[Opening Information provided section]

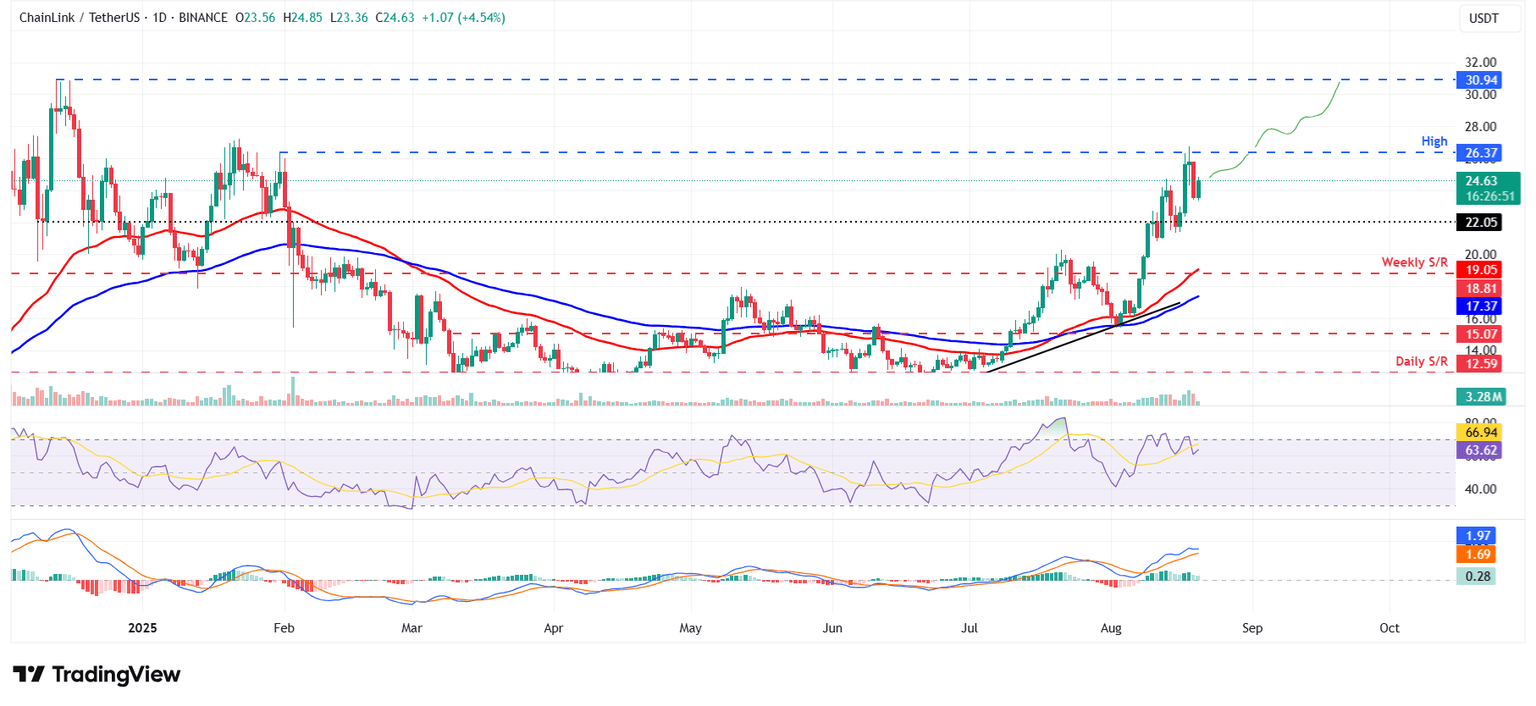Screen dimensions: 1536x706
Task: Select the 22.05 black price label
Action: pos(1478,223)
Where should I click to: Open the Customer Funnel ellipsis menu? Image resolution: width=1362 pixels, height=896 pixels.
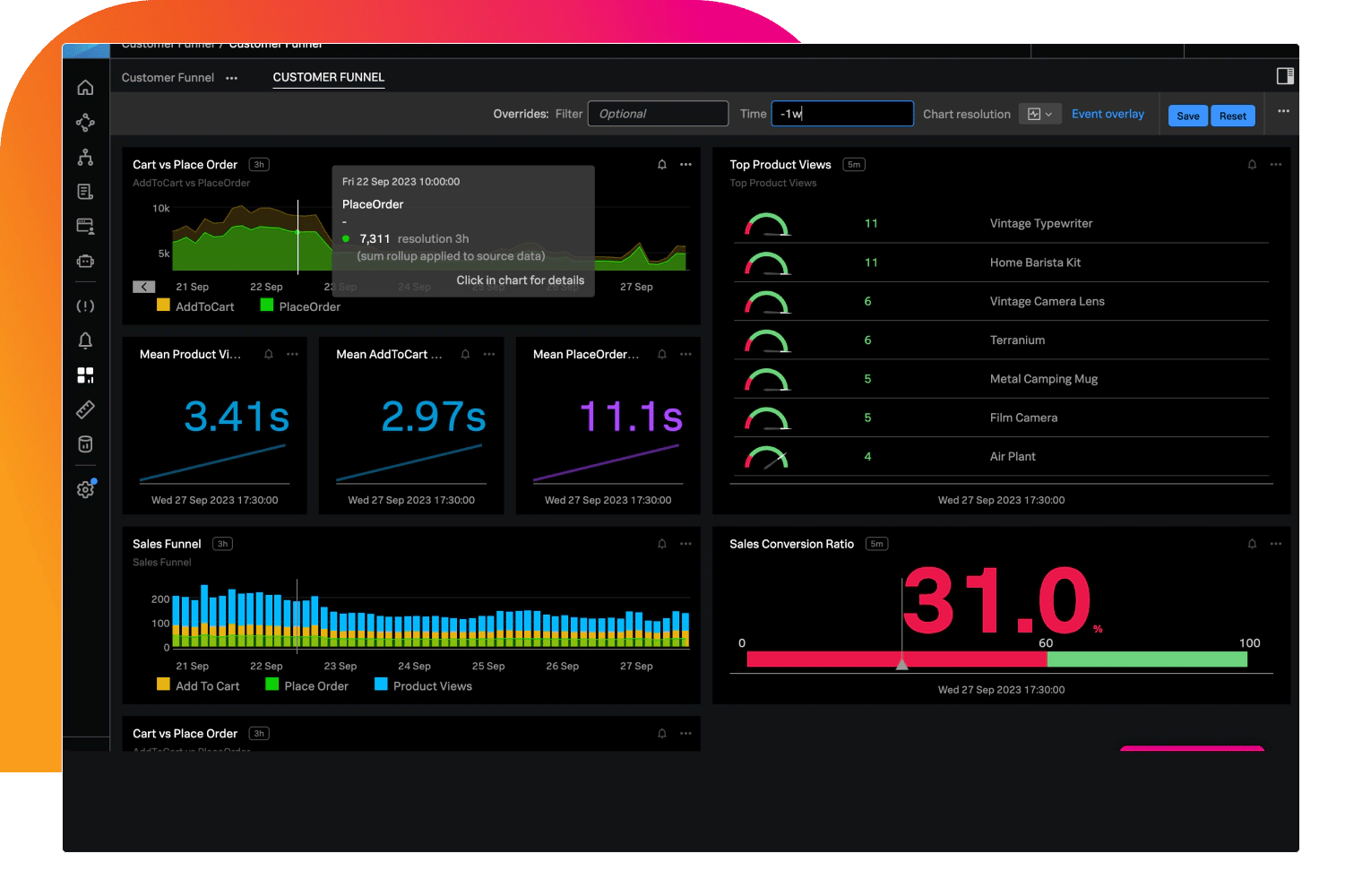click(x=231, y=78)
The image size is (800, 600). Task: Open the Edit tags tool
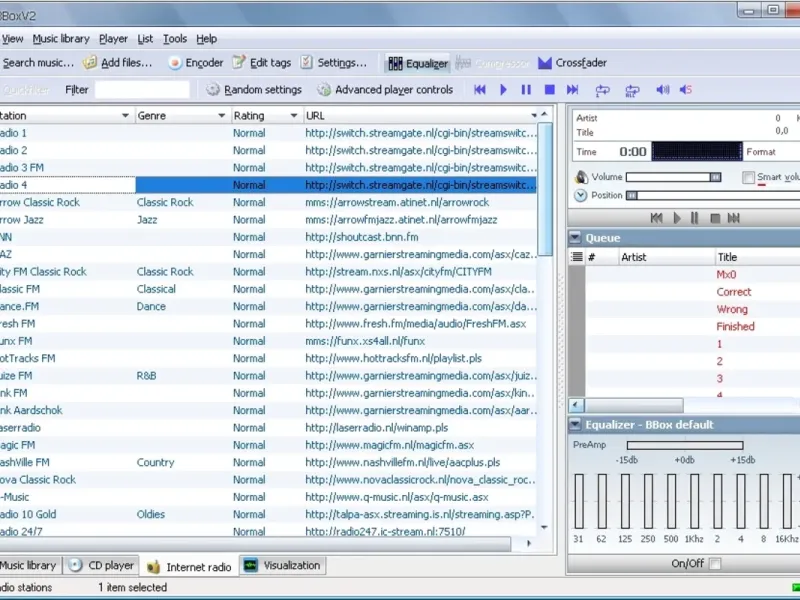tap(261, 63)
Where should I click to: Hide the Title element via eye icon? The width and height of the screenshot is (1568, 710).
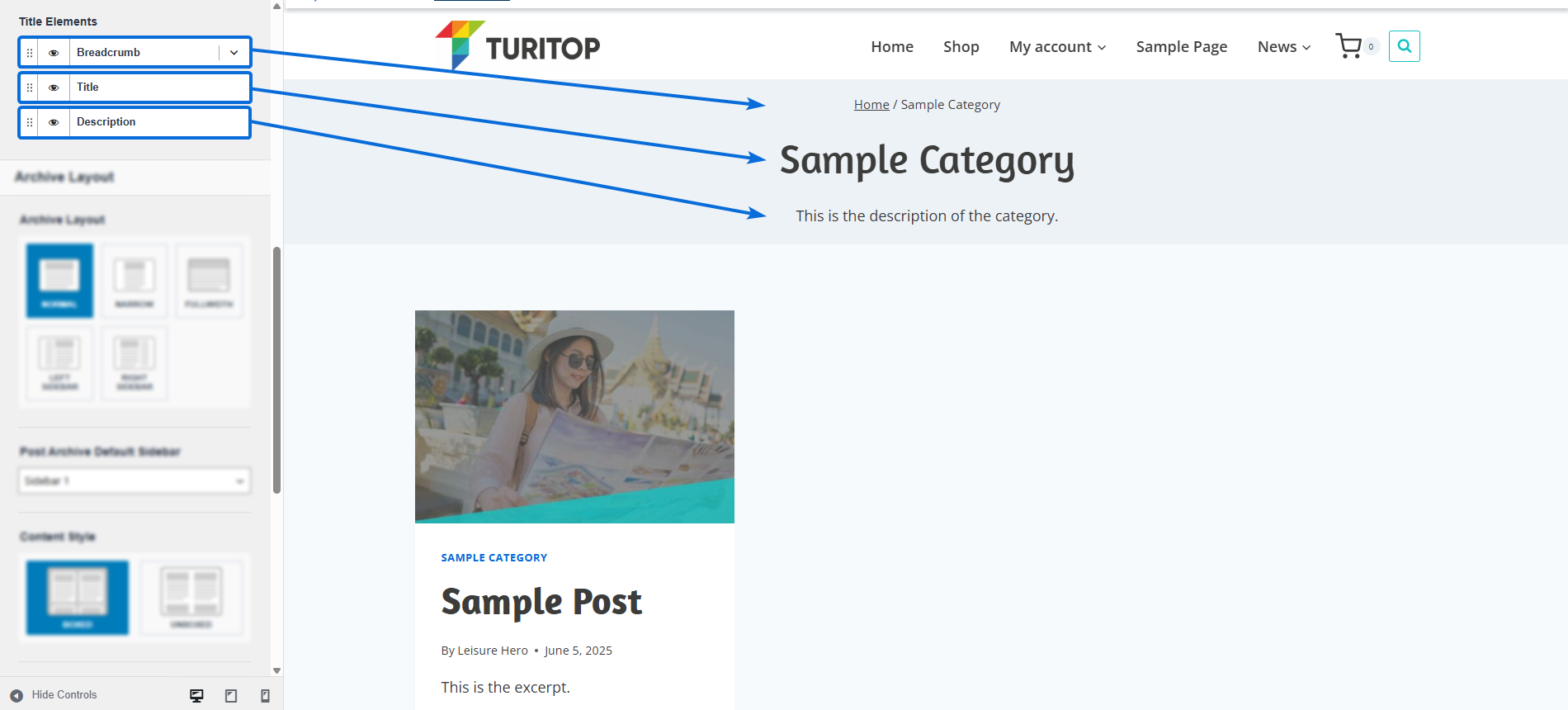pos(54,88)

[Closing Information provided section]
[Opening Information provided section]

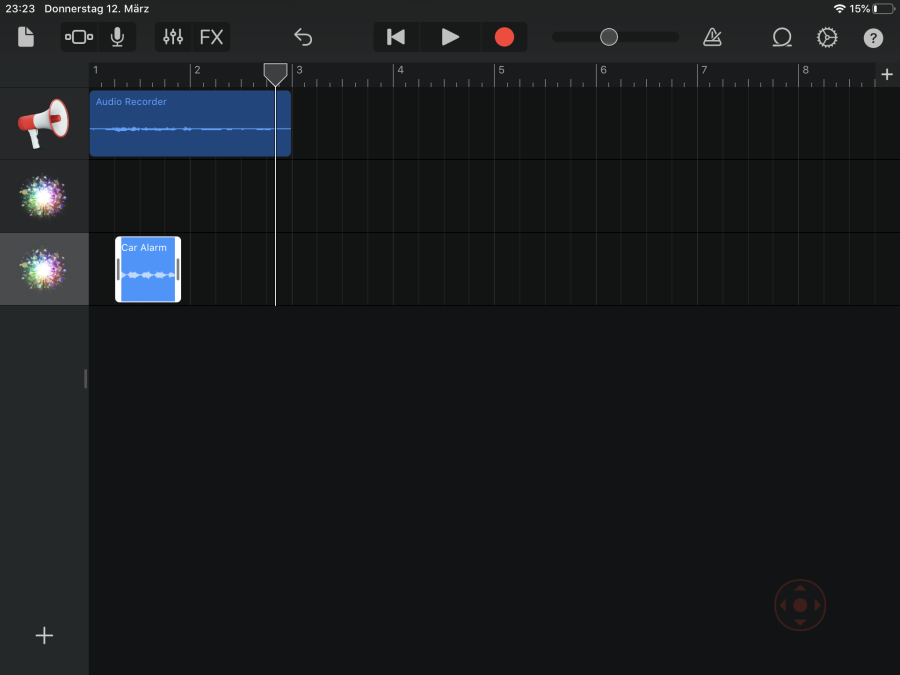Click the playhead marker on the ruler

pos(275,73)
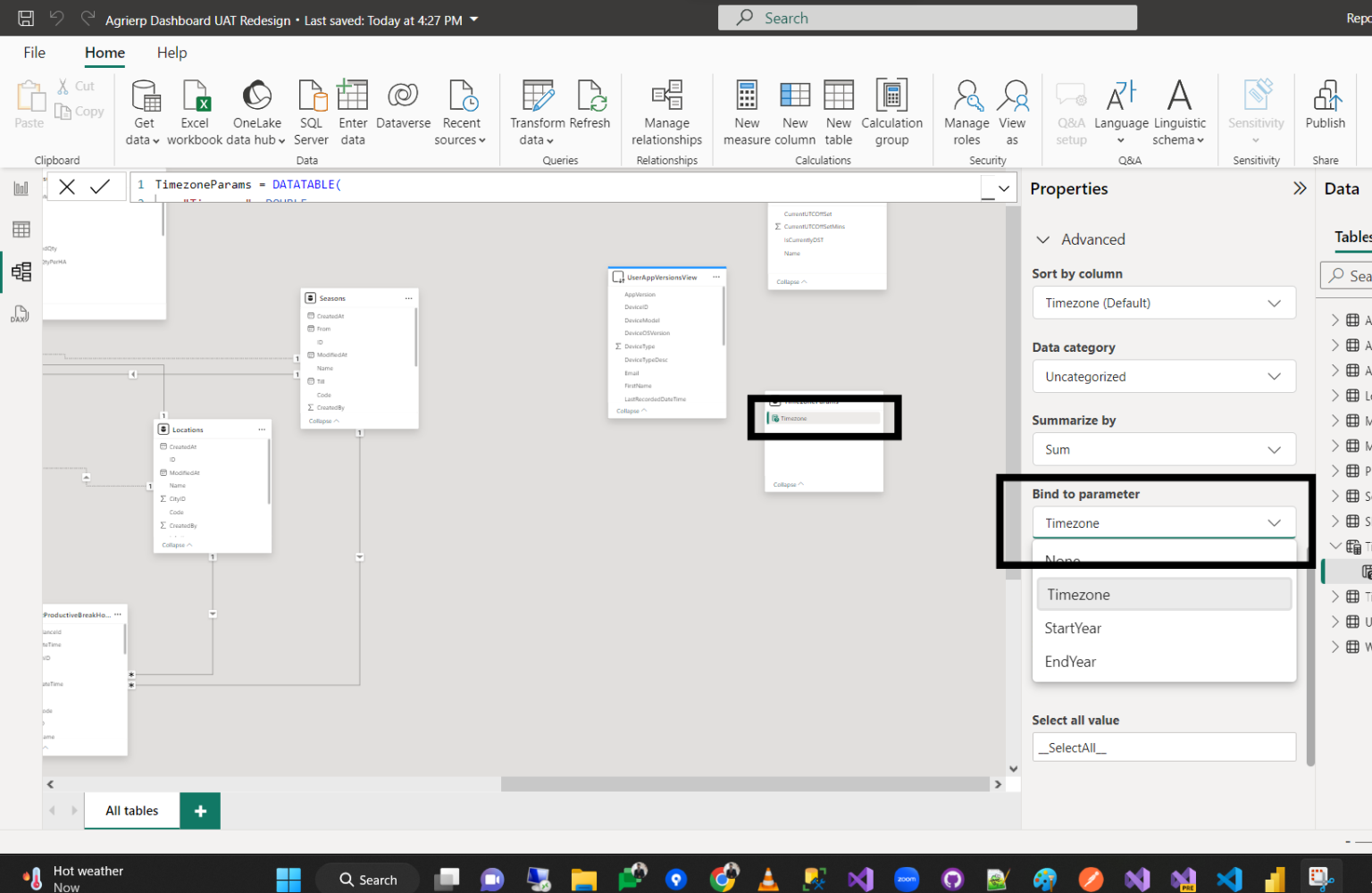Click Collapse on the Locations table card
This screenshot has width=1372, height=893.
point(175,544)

[Closing Information provided section]
[Opening Information provided section]

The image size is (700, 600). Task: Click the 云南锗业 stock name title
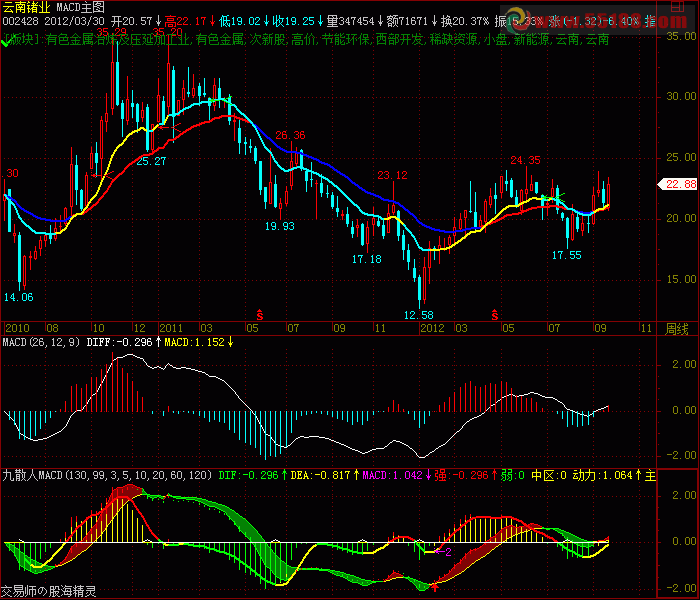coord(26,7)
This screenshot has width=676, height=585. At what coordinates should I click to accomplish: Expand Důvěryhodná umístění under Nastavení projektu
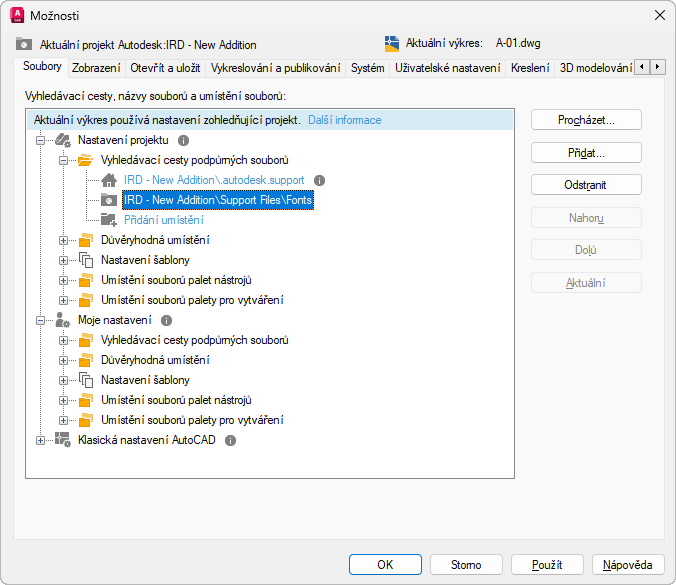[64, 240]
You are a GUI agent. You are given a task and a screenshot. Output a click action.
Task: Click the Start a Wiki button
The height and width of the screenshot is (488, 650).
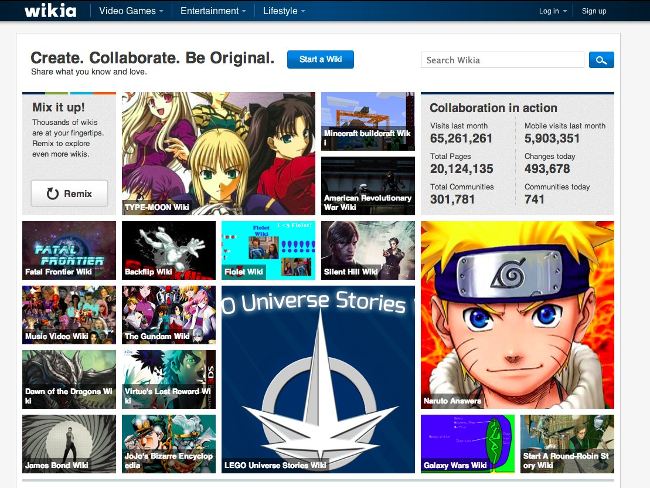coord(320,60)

[Closing Information provided section]

Task objective: In the data above, take the line with "The image size is (700, 600).", the line with "Task: Click the Start a Wiki button", and every line between, and set them down exactly without pictures.

Response to this task:
The image size is (700, 600). Task: Click the 云南锗业 stock name title
coord(26,7)
This screenshot has width=676, height=585. At what coordinates should I click to accomplish: Expand Důvěryhodná umístění under Nastavení projektu
[64, 240]
You are a GUI agent. You are given a task and a screenshot. Output a click action.
Task: Click the Start a Wiki button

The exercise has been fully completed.